Für die Aufnahmen zu ihrem Debüt-Album reisten Von Brücken in die Eifel – hier sind Nicholas Müller und Tobias Schmitz aufgewachsen, hier fanden sie die nötige Ruhe, um ihre musikalische Vision umzusetzen. Sieben Wochen lang verschanzten sich die beiden in einem Künstlerdorf, in dem auch der Stuttgarter Rapper Thomas D mit seiner Familie wohnt.
"Das ist ein Ort, den kannst du dir vorstellen… Der liegt ziemlich am Rand der Welt, gefühlt. Es liegt echt mitten in der Eifel. Es ist ungefähr 'ne halbe Stunde bis zum nächsten Supermarkt. Und dementsprechend ist der relativ reizarm. Auf der anderen Seite gibt's aber diese tollen Menschen da, die halt unheimlich reizend sind. Die halt wirklich einen unheimlichen Input geben. Und es ist auch ein sehr, sehr schöner Ort. Toll angelegt, das Studio ist fantastisch. Aber in erster Linie gibt's da echt so Menschen, die da Schwingungen reinbringen, die da einfach so 'ne Heimeligkeit reinbringen, die einen unheimlich kreativ werden lassen."
Euphorie des Neuanfangs
Poetische Texte, hymnische Refrains: Von Brücken knüpfen da an, wo Jupiter Jones aufhörten, bei deutschsprachiger Rockmusik mit Mut zum Gefühl. Die 14 Songs des Debüt-Albums sind aufwändig arrangiert, mit Streichern, Klavier, Harmonium. Im Mittelpunkt stehen aber immer noch die Texte: Das Eröffnungsstück "Das Türen Paradoxon" erzählt einfühlsam von den Auf und Abs in Nicholas Müllers Leben:
"Die Refrain-Zeile ist halt: 'Schließ eine Tür vor mir, ich reiß die Mauern aus. Bringe sie hinter mich und stelle sie wieder auf'. Das ist sehr sinnbildlich für mein Leben. Und daher halt dieses Bild von 'ner Tür und der Mauer: Statt einfach mal an der Tür zu ruckeln und zu gucken, ob sie vielleicht gar nicht abgeschlossen ist, bau ich halt erstmal die Mauern ab. Dann kommt aber, als Auflösung quasi, das was ich gelernt hab: Ich stell sie dann halt auch wieder auf. Das ist mir unheimlich wichtig."

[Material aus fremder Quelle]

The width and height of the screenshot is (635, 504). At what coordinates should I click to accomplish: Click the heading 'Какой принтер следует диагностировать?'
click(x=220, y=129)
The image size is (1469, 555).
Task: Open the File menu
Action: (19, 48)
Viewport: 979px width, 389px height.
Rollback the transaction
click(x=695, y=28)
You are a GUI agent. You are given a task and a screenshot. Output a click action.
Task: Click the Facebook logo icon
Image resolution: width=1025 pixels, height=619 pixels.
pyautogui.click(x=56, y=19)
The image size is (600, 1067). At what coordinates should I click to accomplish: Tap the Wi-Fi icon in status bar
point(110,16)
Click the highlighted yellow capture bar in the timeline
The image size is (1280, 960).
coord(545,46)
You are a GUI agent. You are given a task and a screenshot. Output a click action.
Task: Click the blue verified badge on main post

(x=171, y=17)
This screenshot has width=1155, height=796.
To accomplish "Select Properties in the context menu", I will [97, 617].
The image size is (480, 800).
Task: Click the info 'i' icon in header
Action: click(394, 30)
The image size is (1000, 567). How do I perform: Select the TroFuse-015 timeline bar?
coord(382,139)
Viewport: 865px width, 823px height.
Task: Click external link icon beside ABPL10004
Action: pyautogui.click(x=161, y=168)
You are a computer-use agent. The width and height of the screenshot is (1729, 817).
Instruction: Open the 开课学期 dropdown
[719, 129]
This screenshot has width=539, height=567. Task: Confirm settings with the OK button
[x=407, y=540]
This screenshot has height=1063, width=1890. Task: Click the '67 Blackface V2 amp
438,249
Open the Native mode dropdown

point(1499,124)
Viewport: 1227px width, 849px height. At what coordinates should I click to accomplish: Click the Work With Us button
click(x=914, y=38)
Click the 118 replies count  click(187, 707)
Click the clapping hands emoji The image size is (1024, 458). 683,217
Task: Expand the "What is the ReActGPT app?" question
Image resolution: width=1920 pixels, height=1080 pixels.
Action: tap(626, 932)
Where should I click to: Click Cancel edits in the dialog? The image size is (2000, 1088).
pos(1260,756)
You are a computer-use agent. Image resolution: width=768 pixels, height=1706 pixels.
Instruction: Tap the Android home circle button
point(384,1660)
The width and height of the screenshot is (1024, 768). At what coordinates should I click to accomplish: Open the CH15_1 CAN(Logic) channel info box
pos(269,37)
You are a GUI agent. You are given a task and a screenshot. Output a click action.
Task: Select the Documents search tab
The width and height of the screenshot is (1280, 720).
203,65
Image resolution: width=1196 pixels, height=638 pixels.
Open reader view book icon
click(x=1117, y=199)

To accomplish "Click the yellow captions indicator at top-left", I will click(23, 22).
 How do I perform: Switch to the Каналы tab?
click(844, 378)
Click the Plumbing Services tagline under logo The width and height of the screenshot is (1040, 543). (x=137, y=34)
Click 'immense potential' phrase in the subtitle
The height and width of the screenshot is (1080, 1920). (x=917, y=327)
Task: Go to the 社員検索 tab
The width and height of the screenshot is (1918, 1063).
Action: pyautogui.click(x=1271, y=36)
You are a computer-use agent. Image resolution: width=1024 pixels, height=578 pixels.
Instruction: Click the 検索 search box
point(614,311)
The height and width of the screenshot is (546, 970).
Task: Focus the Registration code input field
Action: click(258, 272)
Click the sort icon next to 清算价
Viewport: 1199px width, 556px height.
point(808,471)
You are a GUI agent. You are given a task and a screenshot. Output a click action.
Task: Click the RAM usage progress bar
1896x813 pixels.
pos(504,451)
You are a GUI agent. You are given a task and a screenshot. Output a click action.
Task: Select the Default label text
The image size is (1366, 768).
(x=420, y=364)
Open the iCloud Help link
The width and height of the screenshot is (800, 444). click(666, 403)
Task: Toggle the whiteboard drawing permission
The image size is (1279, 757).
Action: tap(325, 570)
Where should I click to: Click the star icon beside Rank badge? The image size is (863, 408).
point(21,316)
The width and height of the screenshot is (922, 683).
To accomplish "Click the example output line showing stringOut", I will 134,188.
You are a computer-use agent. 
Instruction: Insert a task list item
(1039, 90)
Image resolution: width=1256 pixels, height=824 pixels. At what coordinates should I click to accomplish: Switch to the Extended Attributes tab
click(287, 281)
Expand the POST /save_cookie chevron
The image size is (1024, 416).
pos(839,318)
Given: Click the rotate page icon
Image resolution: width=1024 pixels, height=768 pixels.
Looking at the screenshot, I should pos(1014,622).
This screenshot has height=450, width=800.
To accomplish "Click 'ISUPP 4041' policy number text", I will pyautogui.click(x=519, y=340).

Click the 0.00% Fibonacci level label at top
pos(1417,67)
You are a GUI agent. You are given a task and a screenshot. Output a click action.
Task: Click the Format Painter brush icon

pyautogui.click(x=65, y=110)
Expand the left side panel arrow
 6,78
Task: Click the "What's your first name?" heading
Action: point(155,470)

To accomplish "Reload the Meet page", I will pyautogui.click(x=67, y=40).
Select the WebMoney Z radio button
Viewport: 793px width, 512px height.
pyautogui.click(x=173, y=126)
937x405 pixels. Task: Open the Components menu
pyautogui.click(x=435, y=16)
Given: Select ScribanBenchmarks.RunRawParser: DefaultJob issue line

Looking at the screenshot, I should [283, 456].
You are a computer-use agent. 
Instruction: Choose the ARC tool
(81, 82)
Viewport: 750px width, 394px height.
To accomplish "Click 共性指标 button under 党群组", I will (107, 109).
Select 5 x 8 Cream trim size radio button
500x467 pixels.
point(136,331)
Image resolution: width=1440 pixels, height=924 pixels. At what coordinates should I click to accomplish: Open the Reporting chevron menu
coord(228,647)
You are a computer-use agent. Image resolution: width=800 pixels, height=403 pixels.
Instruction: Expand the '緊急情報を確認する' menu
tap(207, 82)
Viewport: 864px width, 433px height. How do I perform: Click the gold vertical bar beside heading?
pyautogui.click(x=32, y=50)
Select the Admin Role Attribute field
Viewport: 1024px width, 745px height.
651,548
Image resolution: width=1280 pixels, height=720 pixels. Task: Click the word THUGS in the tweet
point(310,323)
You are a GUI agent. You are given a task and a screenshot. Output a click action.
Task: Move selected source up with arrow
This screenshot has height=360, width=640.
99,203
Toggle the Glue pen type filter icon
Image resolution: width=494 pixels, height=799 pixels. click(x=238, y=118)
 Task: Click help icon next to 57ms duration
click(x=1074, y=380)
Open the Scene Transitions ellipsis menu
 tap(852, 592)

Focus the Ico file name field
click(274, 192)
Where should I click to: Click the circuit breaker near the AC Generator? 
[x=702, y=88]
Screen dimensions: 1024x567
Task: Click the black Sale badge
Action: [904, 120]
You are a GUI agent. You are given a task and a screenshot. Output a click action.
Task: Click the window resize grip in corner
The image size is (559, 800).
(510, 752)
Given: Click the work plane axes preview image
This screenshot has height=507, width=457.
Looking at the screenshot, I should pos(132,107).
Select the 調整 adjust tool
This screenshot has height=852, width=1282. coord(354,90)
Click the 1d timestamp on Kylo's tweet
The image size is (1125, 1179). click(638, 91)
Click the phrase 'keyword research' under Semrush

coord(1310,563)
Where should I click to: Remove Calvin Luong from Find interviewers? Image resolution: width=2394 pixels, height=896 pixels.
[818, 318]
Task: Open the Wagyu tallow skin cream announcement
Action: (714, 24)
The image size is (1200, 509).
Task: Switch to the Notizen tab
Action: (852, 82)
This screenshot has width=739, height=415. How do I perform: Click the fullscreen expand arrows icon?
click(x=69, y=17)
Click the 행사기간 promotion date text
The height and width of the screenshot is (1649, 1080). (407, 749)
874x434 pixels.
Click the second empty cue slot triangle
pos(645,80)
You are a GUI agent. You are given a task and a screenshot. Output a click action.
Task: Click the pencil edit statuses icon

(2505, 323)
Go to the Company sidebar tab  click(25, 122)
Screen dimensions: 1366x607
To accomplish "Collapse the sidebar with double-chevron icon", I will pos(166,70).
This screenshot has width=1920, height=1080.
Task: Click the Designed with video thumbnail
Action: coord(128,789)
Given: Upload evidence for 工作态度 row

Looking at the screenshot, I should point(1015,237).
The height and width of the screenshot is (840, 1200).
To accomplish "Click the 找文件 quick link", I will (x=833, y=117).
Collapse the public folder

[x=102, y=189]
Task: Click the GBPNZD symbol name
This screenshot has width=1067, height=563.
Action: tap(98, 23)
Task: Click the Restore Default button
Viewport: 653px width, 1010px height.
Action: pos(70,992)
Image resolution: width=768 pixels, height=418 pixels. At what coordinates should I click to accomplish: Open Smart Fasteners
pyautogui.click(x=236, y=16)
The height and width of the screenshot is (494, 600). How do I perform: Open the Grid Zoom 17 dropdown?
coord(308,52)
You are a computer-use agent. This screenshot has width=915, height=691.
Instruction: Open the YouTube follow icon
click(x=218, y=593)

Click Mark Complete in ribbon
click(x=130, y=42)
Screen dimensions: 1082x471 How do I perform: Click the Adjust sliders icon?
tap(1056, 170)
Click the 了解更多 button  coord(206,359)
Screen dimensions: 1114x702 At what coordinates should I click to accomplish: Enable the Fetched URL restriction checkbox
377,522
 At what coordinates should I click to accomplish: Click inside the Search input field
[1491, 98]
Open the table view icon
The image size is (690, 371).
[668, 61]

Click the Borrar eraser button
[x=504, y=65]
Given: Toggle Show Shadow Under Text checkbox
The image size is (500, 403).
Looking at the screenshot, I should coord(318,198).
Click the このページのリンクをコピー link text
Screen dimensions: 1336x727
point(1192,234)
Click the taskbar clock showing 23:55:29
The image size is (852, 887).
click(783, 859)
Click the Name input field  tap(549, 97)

"Weit weg von fertig" - so heißt Von Brückens Debüt-Album. Und dieser Titel ist durchaus wörtlich zu nehmen. Die Songs versprühen die Euphorie des Neuanfangs und wirken gleichzeitig angenehm roh und ungeschliffen. Anfang nächsten Jahres geht es auf große Deutschland-Tour. Und auch wenn Nicholas Müller seine Ängste nicht endgültig besiegt hat, so geht es ihm heute doch wieder richtig gut.
"Ich werde wahrscheinlich damit leben müssen, dass das vielleicht nochmal passieren kann. Aber das ist halt völlig in Ordnung. Wichtig ist, dass ich gelernt habe, damit umzugehen. Und vor allem habe ich gelernt, dass, sollte nochmal eine Panikattacke kommen, dass ich dann wieder einen Warnschuss habe, der mir sagt: Jetzt kümmere dich mal besser um dich selbst. Und danach wird’s wieder gut."